EXTRACTED ENTRIES
********
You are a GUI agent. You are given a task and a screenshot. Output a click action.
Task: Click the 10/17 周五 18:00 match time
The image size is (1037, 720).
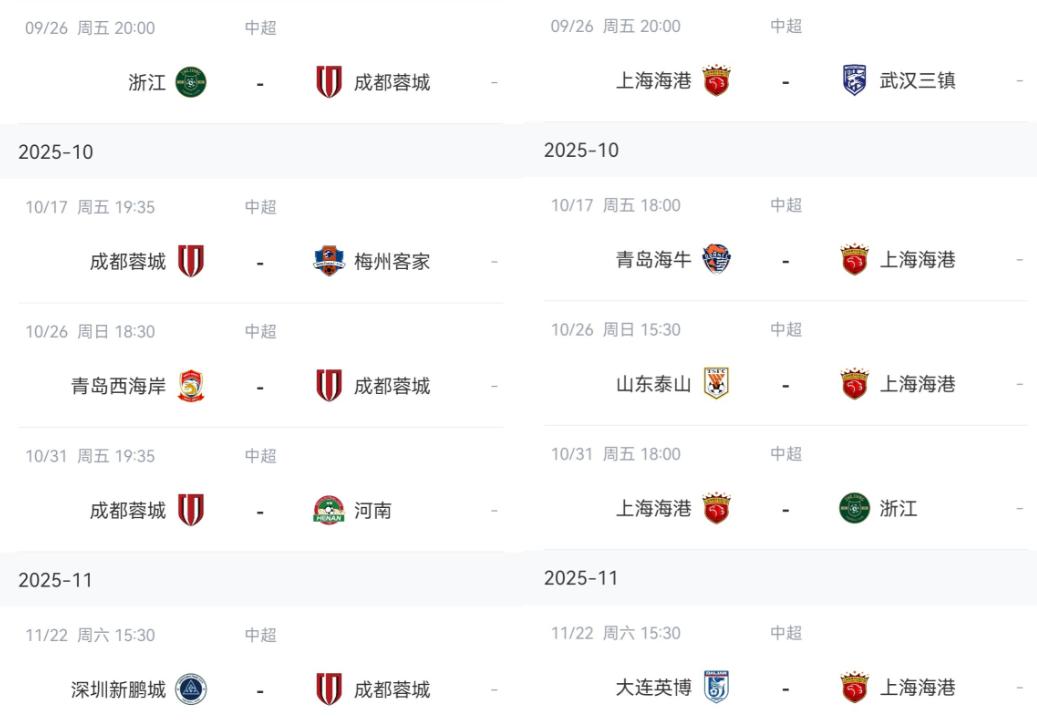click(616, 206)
********
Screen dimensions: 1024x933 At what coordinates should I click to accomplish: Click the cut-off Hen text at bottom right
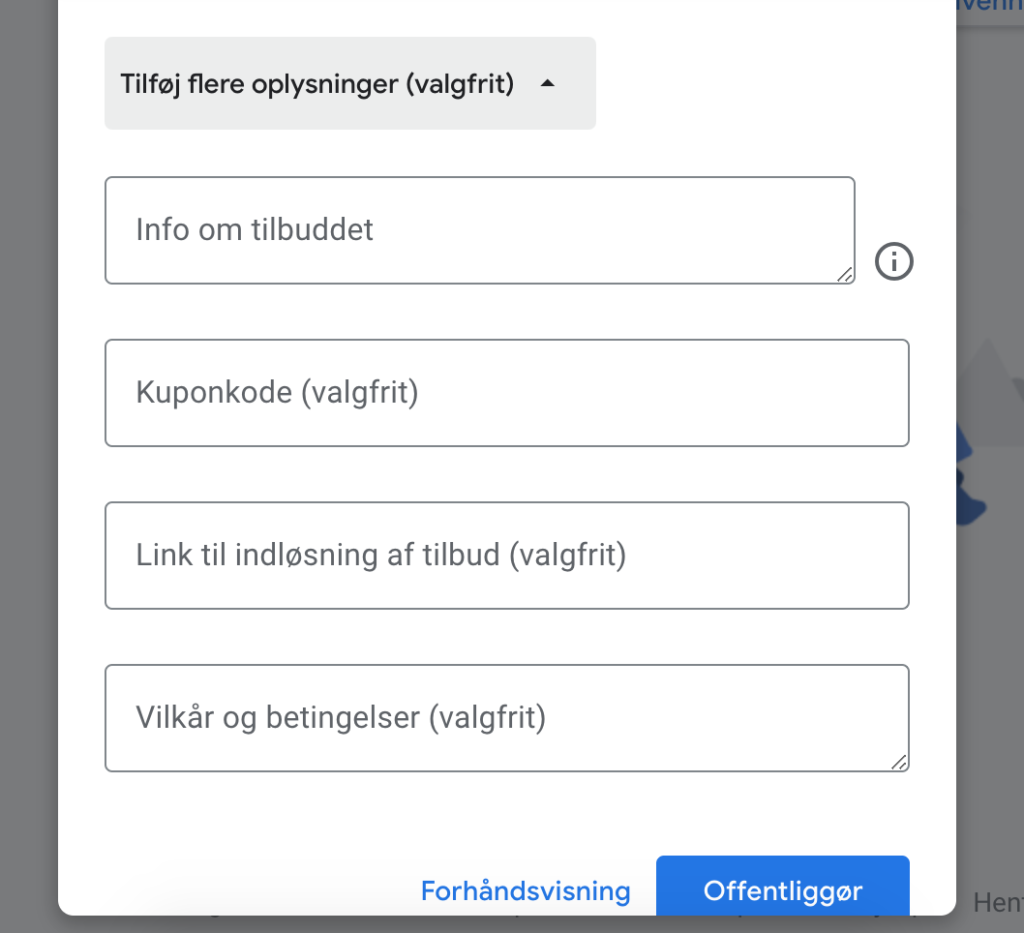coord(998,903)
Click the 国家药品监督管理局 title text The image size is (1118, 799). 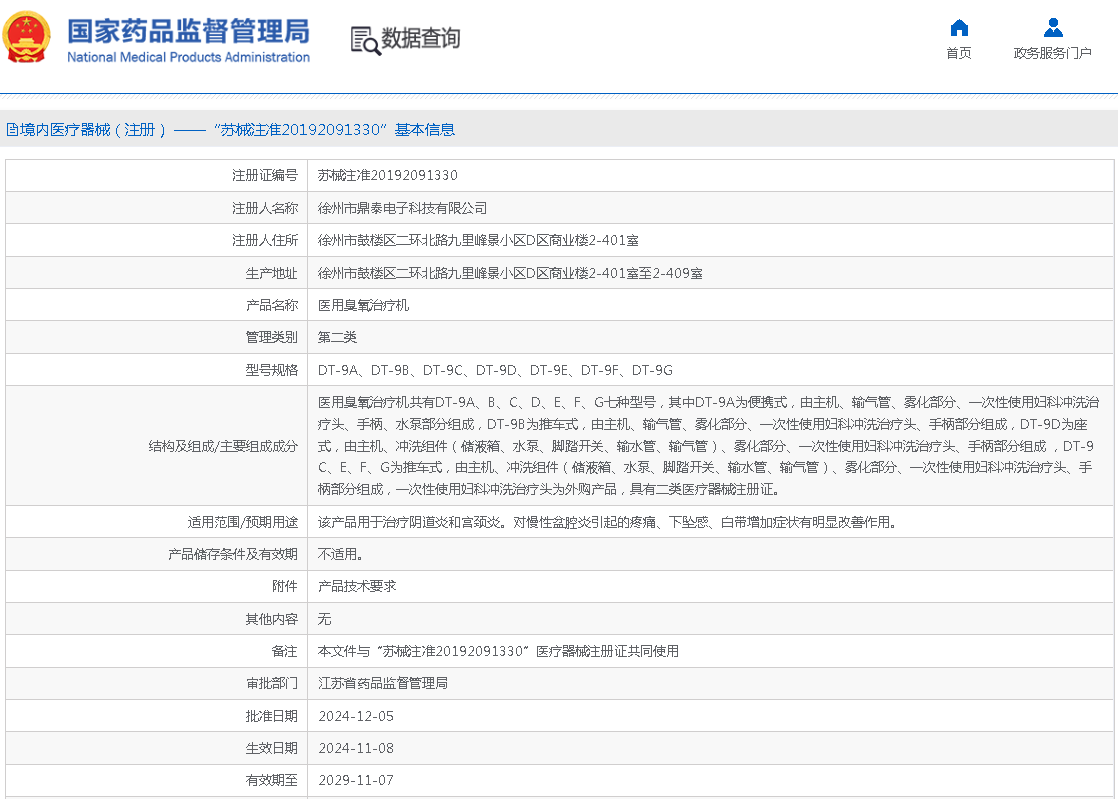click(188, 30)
********
STATED PROBLEM
Put the lines into a Markdown table with the columns Row and Line, starting at the line that contains "You are a GUI" and ending after the line that contains "click(616, 206)". Omit blank lines and leave the pictures out of the table.

RESPONSE TO THE TASK
| Row | Line |
|---|---|
| 1 | You are a GUI agent. You are given a task and a screenshot. Output a click action. |
| 2 | Task: Click the 10/17 周五 18:00 match time |
| 3 | The image size is (1037, 720). |
| 4 | click(616, 206) |